The 13% derivation principle, which allocates a portion of oil and gas revenue directly to producing states, continues to benefit states like Delta, Rivers, and Bayelsa, keeping them ahead in monthly federal allocations.
Analysts note that Delta’s huge receipts are largely driven by derivation payments, rather than internally generated revenue (IGR). Similarly, Rivers and Akwa Ibom have benefited significantly from derivation inflows and Value Added Tax (VAT) revenues linked to industrial activity within their territories.
Lagos Tops Among Non-Oil States
Lagos State, Nigeria’s commercial hub, stood out as the highest-earning non-oil state, receiving ₦279.03 billion during the period.
Most of its FAAC revenue came from VAT and statutory allocations, complementing its robust IGR base of over ₦400 billion annually.
Economist Dr. Muda Yusuf, CEO of the Centre for the Promotion of Private Enterprise (CPPE), said Lagos demonstrates the rewards of economic diversification.
“Fiscal independence and competitiveness are achievable through strategic investments in infrastructure, urban productivity, and governance efficiency,” Yusuf explained.
Northern States Receive Lower Allocations
Despite their large populations, northern states received relatively smaller shares of FAAC funds.
Kano, the most populous state in the North, ranked sixth with ₦149.81 billion, followed by Borno (₦110.00 billion), Katsina (₦109.31 billion), and Jigawa (₦106.87 billion) — all far below their oil-producing counterparts.

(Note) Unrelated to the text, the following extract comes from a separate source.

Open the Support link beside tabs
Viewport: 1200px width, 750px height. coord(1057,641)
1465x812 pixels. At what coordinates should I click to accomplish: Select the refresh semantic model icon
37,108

Analysts have warned that this fiscal imbalance could worsen as government implements new revenue and subsidy reforms.
“The FAAC formula largely rewards resource control rather than fiscal efficiency,” said Barrister Ralph Udo, Principal Partner at Ralph Udo Chambers.
“Until states embrace fiscal intelligence, grow IGR, and reduce waste, Nigeria will remain trapped in a rent-sharing economy.”
Middle Belt and Southeast See Moderate Allocations
In the Middle Belt, states such as Benue (₦104.58 billion), Niger (₦97.38 billion), and Kogi (₦95.20 billion) received mid-level allocations — supported by revenues from agriculture and solid minerals.
Meanwhile, Anambra (₦111.85 billion), Abia (₦98.12 billion), and Enugu (₦92.71 billion) led among Southeastern states, though their allocations remain modest compared to the South-South.
Experts say this underlines the need for greater fiscal decentralization and improved local revenue generation in the region.
Calls Grow for Fiscal Restructuring
The latest FAAC data has reignited debate over fiscal federalism and Nigeria’s heavy reliance on central allocations.
Critics argue that the current revenue-sharing model discourages states from building independent, productive economies.
“Most states behave like administrative outposts rather than economic entities,” said Chief Blakey Ijezie, Convener of the Blakey National Tax Conference.
Analysts from BudgIT Foundation also warned that true fiscal stability will depend on how effectively states manage and expand their economies.
“Nigeria’s fiscal future depends not on how much FAAC shares, but on how efficiently states utilize and grow their revenues,” the foundation stated.
Path to Sustainable Subnational Economies
Experts believe that allowing states to retain a greater share of locally generated revenues would encourage competition, innovation, and accountability — key ingredients for long-term development.
To achieve sustainable subnational economies, states must diversify their revenue sources, strengthen governance, and reduce dependency on federal allocations.